Slavery in Sudan began in ancient times, and recently had a resurgence during the Second Sudanese Civil War (1983–2005). During the Trans-Saharan slave trade, many Nilotic peoples from the lower Nile Valley were purchased as slaves and brought to work elsewhere in North Africa and the Orient by Nubians, Egyptians, Berbers and Arabs.

Starting in 1995, many human rights organizations have reported on contemporary practice, especially in the context of the Second Sudanese civil war. According to reports of Human Rights Watch and others, during the war the government of Sudan was involved in backing and arming numerous slave-taking militias in the country as part of its war against the Sudan People's Liberation Army (SPLA). It also found the government failed to enforce Sudanese laws against kidnapping, assault and forced labor, or to help victims' families locate their children.

Another report (by the International Eminent Persons Group) found both the government-backed militias and the rebels (led by the SPLA) guilty of abducting civilians, though the abducting civilians by pro-government militias was "of particular concern" and  "in a significant number of cases", led to slavery "under the definition of slavery in the International Slavery Convention of 1926". The Sudanese government maintained that the slavery is the product of inter-tribal warfare, over which it had no control.

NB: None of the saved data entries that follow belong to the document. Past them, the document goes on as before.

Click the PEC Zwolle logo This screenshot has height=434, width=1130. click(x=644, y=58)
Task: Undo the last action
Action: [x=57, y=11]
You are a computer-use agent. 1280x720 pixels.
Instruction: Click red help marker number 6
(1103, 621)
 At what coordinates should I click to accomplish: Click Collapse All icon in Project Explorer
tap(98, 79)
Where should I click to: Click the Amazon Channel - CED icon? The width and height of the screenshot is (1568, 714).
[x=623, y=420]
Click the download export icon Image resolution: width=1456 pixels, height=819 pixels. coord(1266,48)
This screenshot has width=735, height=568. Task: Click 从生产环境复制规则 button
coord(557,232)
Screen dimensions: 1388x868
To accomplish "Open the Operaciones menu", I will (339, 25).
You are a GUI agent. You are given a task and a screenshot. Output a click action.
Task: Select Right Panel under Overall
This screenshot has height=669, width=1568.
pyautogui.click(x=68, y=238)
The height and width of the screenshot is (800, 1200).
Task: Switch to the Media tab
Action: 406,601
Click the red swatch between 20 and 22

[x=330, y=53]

According to the Rift Valley Institute, slave raiding and abduction "effectively ceased" in 2002, although an "unknown number" of slaves remained in captivity. "Slave" is a racial epithet directed towards darker-skinned Sudanese.

History of slavery in the Sudan

Slavery in the region of the Sudan has a long history, beginning in the ancient Nubian and ancient Egyptian times and continuing up to the present.

Prisoners of war were a regular occurrence in the ancient Nile Valley and Africa. During times of conquest and after winning battles, Egyptians were taken as slaves by the ancient Nubians. In turn, the ancient Nubians took slaves after winning battles with the Libyans, Canaanites, and Egyptians.

Soon after the Arab conquest of Egypt, the Arabs attempted to conquer the kingdoms of Christian Nubia on multiple occasions, but utilizing strategic  warfare, the significantly smaller Christian Nubia defeated the larger Arab forces. Eventually, given their unsuccessful efforts, the Arabs signed the 600-year Baqt treaty with the Christian Nubian kingdom of Makuria. As a part of the treaty, the Nubians, already involved in the burgeoning East African slave trade, agreed to trade 360 slaves annually to their northern neighbors in exchange for spices and grains.

After the Nubian kingdoms' fall in 1504, the Muslims conquered most of Nubia, while the Funj conquered much of modern-day Sudan from Darfur to Khartoum; the Funj began to use slaves in the army in the reign of Badi III (). Later, Egyptian slavers began raiding the area of southern Sudan. In particular, the ruler Muhammad Ali of Egypt attempted to build up an army of southern Sudanese slaves with the aid of the Nubian slavers. Attempts to ban slavery were later attempted by British colonial authorities in 1899, after their victory in the Mahdi War.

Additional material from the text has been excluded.